| Stored items |
◆ ◆ ◆
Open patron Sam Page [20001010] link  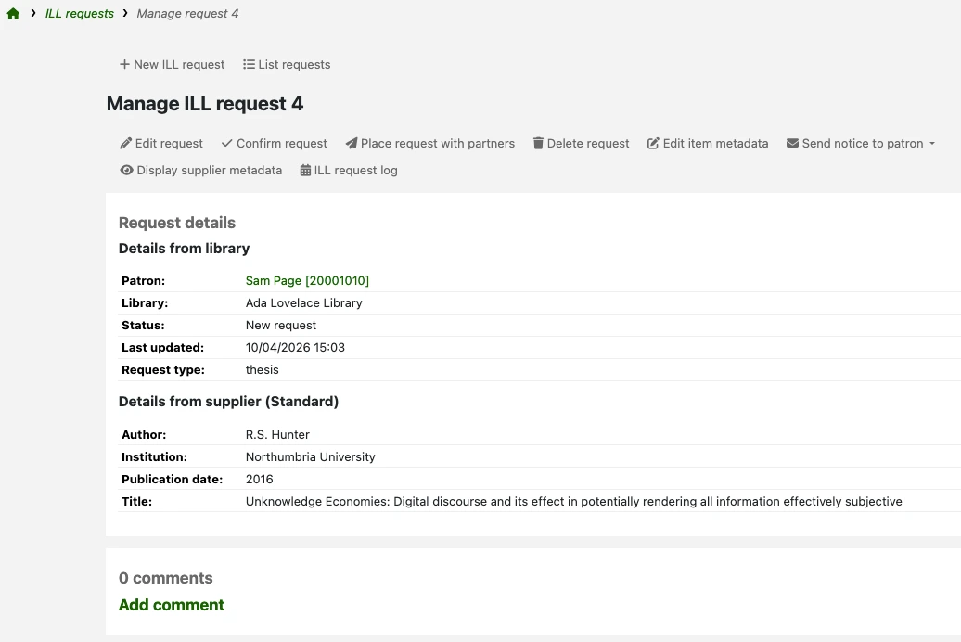click(x=307, y=281)
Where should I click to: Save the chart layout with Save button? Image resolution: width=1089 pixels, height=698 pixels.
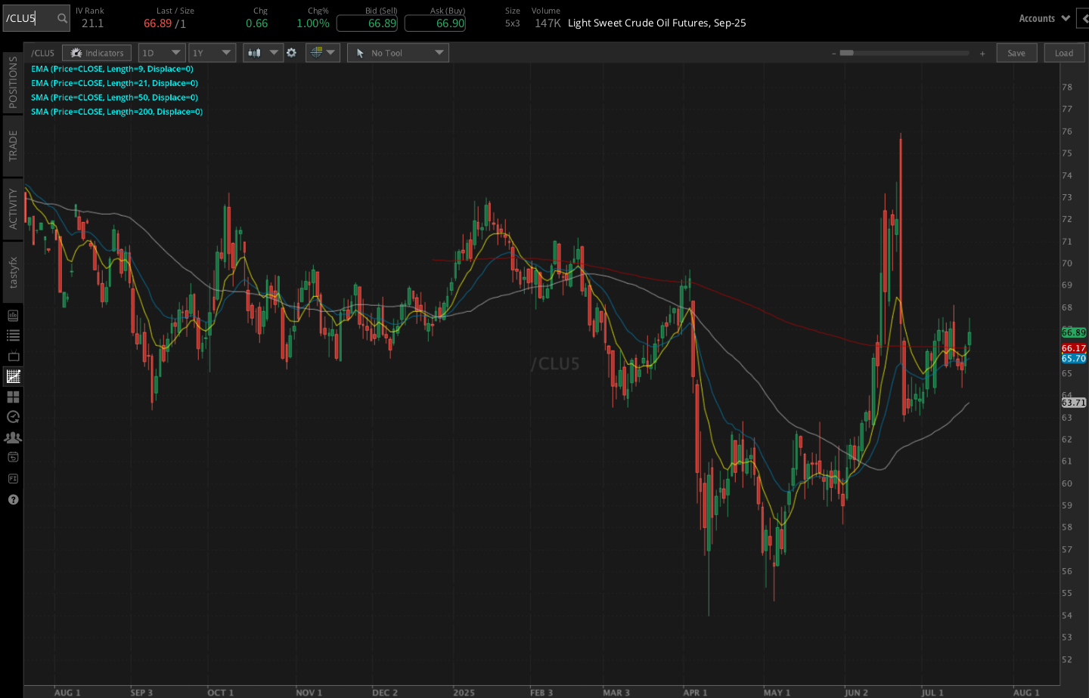click(x=1016, y=52)
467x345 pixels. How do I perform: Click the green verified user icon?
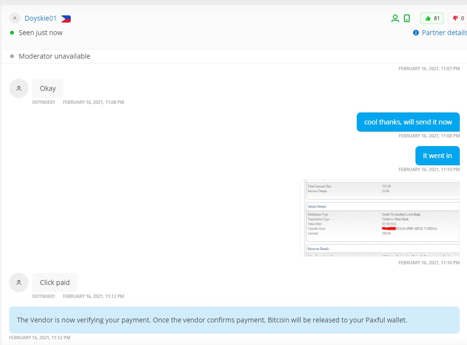pos(395,18)
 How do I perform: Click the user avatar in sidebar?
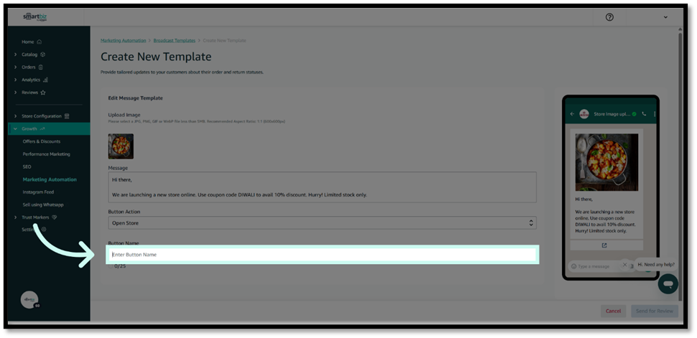click(29, 300)
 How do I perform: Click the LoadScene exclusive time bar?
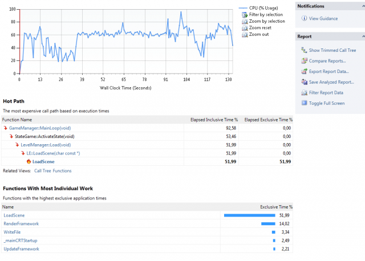[x=250, y=215]
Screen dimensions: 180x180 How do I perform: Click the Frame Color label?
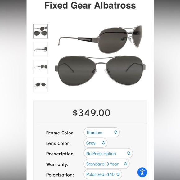point(61,133)
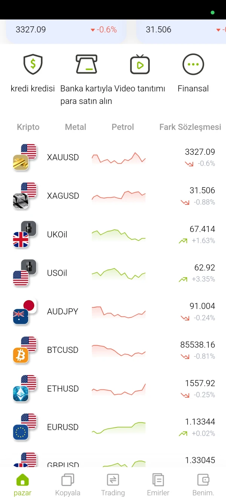Screen dimensions: 226x502
Task: Open the BTCUSD price chart thumbnail
Action: (x=118, y=350)
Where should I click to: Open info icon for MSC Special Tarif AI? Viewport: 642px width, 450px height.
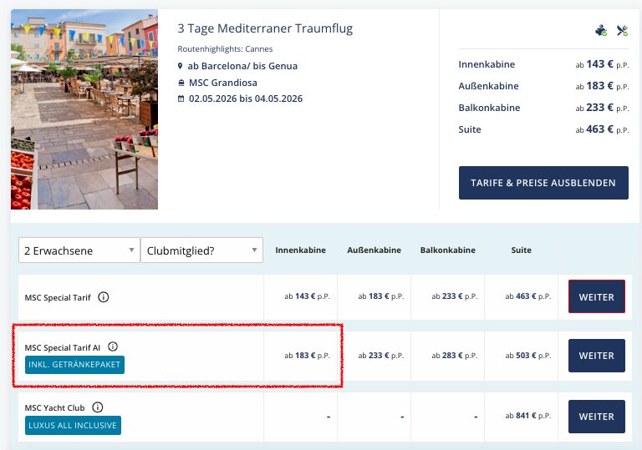[113, 347]
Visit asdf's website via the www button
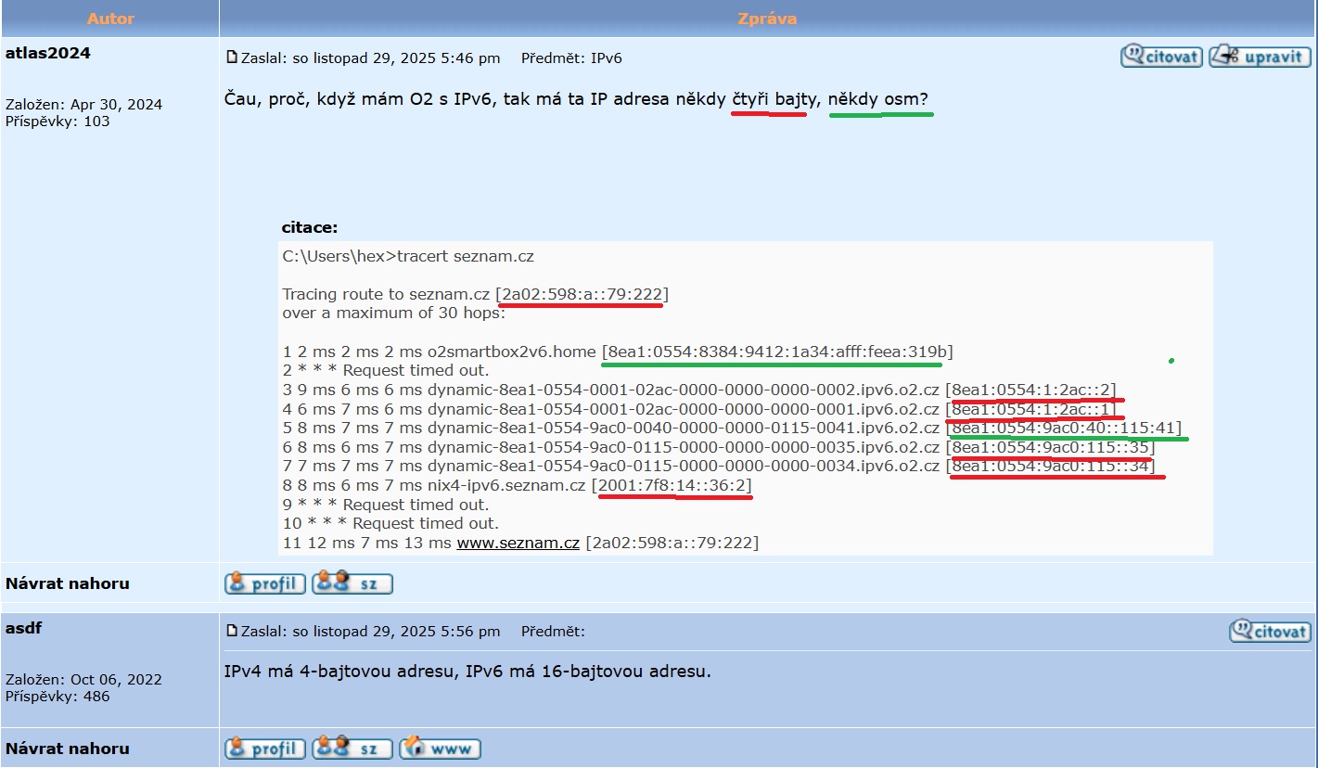Viewport: 1318px width, 768px height. coord(440,749)
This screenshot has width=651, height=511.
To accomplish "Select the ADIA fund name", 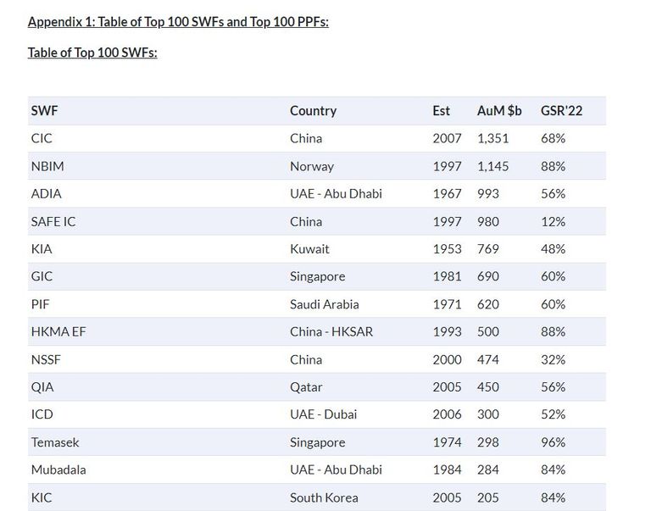I will [x=46, y=194].
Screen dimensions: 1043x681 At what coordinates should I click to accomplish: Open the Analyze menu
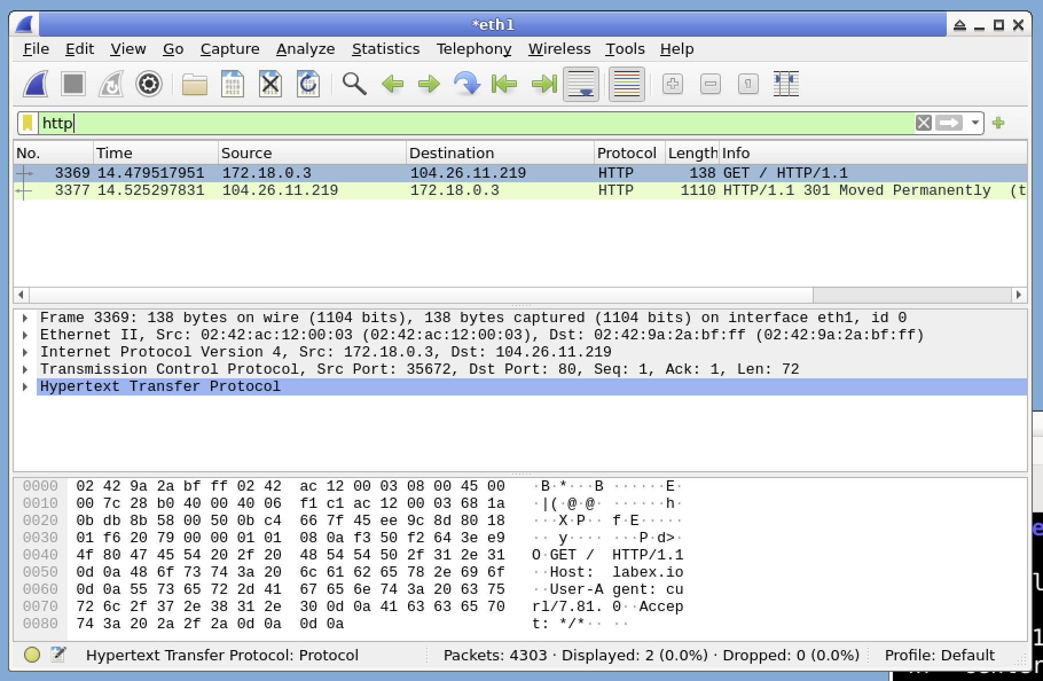305,49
◆ ◆ ◆
Please reproduce exactly, and nothing more, the lines from the one containing "Screen dimensions: 1043x681" through the last line of the entries, both included; pictures stay out.

Screen dimensions: 1043x681 At what coordinates should I click to accomplish: Open the Analyze menu
305,49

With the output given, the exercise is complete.